Active and passive 3D: What's the difference, and which is better?
It seems that 3D displays are everywhere these days, and although they are slightly less common in government, that will begin to change. For example, Epson’s new line of 3D projectors, designed specifically for education and training, is the kind of thing that could turn up soon in agencies. And many of the monitors GCN has reviewed over the past year have had 3D capabilities, even if they were not a main focus of the unit.
But there are two kinds of 3D technology to choose from today, active and passive. They are actually quite different, with various competing advantages and flaws. For any device you are thinking about bringing into your agency, you’re probably going to want to decide if you need an active or passive display first, and then start your shopping from there.
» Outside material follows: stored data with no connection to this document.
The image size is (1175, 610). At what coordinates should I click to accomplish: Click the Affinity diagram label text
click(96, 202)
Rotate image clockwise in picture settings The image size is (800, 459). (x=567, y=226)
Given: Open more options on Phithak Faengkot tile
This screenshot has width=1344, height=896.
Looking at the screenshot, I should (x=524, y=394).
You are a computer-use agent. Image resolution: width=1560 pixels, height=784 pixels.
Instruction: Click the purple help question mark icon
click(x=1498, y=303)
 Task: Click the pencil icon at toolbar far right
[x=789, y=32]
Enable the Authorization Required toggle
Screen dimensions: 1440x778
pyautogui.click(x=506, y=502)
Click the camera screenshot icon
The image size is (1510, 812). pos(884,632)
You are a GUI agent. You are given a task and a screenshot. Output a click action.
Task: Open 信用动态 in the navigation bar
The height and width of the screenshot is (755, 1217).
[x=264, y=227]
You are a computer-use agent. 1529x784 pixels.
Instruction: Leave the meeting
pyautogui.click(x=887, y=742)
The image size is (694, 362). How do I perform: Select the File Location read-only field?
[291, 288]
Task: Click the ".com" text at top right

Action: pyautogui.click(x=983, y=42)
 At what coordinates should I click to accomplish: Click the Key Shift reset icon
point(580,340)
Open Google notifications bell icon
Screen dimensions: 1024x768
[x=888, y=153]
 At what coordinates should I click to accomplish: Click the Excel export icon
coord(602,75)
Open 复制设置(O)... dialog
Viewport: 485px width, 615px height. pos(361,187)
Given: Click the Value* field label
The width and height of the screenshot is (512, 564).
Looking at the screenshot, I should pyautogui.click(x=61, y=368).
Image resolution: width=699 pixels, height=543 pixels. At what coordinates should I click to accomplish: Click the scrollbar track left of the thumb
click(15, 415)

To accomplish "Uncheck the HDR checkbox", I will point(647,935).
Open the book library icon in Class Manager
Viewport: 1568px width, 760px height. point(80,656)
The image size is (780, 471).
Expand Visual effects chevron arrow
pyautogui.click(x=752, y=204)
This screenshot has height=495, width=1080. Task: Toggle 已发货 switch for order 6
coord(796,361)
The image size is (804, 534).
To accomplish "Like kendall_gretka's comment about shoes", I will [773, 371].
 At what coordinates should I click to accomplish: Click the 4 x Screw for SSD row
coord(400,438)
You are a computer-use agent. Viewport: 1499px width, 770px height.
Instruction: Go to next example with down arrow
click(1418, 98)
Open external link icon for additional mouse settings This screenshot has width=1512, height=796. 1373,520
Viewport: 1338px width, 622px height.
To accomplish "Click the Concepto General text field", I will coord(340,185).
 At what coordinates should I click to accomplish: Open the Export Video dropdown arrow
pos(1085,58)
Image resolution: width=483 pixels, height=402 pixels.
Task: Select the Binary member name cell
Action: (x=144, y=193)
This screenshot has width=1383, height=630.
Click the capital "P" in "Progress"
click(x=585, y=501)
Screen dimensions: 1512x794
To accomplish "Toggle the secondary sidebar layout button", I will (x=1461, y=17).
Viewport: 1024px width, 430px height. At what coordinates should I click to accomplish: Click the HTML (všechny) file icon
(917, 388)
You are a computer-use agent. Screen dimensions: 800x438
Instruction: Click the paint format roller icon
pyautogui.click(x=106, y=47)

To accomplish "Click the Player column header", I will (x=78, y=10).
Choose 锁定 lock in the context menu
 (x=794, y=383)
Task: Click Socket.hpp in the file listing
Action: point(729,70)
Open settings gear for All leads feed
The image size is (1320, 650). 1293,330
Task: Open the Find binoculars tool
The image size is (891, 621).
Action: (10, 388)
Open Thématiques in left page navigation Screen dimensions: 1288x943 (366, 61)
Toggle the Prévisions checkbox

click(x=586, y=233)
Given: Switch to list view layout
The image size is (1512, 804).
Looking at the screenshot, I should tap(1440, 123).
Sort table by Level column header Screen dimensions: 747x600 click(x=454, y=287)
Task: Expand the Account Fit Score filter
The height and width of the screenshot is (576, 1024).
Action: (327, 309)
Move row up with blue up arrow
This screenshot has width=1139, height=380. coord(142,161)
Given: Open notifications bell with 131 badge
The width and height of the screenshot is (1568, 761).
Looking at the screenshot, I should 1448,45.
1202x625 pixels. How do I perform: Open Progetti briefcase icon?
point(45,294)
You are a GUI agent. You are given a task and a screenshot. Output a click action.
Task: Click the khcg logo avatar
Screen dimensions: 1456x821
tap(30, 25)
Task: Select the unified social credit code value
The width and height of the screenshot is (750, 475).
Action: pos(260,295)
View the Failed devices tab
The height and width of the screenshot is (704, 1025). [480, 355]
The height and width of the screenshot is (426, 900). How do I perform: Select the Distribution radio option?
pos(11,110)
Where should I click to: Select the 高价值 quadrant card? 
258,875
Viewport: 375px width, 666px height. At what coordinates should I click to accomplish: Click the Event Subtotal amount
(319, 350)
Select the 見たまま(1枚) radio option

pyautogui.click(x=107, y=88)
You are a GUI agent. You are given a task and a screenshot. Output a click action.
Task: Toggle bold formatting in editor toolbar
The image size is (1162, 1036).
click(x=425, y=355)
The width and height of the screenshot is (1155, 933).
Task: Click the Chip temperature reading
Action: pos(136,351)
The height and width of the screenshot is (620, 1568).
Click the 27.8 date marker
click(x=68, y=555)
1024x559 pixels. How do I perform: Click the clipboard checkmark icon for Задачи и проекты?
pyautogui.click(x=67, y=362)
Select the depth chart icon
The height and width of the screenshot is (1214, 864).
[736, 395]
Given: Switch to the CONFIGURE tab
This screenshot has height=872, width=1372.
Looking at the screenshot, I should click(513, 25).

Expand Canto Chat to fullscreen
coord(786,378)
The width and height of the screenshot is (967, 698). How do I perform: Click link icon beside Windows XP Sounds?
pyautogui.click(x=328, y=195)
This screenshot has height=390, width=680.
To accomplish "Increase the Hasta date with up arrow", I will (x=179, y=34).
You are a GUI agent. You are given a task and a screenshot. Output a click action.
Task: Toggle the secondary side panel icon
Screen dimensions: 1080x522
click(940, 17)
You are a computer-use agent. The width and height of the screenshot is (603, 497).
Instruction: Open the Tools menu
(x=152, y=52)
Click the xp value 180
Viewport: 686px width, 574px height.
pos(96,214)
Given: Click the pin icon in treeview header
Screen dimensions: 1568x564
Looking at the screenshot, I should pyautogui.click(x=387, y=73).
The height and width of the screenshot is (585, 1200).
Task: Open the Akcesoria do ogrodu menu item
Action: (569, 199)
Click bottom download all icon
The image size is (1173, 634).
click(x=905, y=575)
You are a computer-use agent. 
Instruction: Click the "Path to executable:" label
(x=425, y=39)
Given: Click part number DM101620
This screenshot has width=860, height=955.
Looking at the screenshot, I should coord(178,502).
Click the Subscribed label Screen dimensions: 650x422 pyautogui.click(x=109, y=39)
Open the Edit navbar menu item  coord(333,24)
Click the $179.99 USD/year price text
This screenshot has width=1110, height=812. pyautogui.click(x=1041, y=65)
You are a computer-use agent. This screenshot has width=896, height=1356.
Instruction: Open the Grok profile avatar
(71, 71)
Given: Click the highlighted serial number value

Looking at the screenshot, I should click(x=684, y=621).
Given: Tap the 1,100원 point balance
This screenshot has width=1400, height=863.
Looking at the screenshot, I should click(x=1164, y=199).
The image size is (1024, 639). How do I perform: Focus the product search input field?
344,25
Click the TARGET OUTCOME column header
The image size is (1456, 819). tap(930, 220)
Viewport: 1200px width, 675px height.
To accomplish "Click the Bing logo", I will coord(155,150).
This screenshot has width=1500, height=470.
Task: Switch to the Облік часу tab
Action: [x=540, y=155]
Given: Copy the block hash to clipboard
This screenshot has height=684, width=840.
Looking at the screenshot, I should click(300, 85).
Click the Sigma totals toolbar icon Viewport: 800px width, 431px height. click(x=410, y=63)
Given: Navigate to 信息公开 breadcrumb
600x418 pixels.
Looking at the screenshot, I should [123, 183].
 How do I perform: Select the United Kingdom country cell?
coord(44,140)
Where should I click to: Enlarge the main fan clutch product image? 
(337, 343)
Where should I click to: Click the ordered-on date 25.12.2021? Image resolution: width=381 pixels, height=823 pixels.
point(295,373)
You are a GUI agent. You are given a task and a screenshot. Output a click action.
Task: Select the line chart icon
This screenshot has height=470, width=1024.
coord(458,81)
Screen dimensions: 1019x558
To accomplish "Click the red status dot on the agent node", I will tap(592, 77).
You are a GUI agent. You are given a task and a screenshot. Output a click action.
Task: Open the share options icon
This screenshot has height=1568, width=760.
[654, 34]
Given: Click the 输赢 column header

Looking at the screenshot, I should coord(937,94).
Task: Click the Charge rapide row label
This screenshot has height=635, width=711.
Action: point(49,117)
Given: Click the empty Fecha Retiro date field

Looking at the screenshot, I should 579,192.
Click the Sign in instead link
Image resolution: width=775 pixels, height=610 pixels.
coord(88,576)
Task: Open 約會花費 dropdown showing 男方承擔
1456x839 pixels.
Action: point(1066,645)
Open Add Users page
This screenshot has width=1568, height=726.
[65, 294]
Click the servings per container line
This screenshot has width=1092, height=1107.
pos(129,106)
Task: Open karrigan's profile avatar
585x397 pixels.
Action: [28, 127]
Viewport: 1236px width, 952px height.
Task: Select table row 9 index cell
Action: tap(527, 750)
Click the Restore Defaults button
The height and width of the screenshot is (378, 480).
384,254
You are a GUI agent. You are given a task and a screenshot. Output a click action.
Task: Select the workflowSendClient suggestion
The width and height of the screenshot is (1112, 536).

What are the differences?
First, let’s look at the basics of 3D, and then go into how different devices create it. As you well know, your monitor screen is flat. And the images it creates will also be flat. The same is true for the images made by any projector. To make an image look 3D, some illusions must be employed.
This 3D trickery works because of what happens after you see an image. Your brain does much of the post-processing work, and somebody figured out that by sending inputs that are slightly offset from each other independently to your left and right eye, that your brain perceives the flat surface as being in three dimensions. Although richer data is used in 3D today, and a few more tricks are employed, how 3D works is still very similar to the old stereoscopic viewers of yesteryear.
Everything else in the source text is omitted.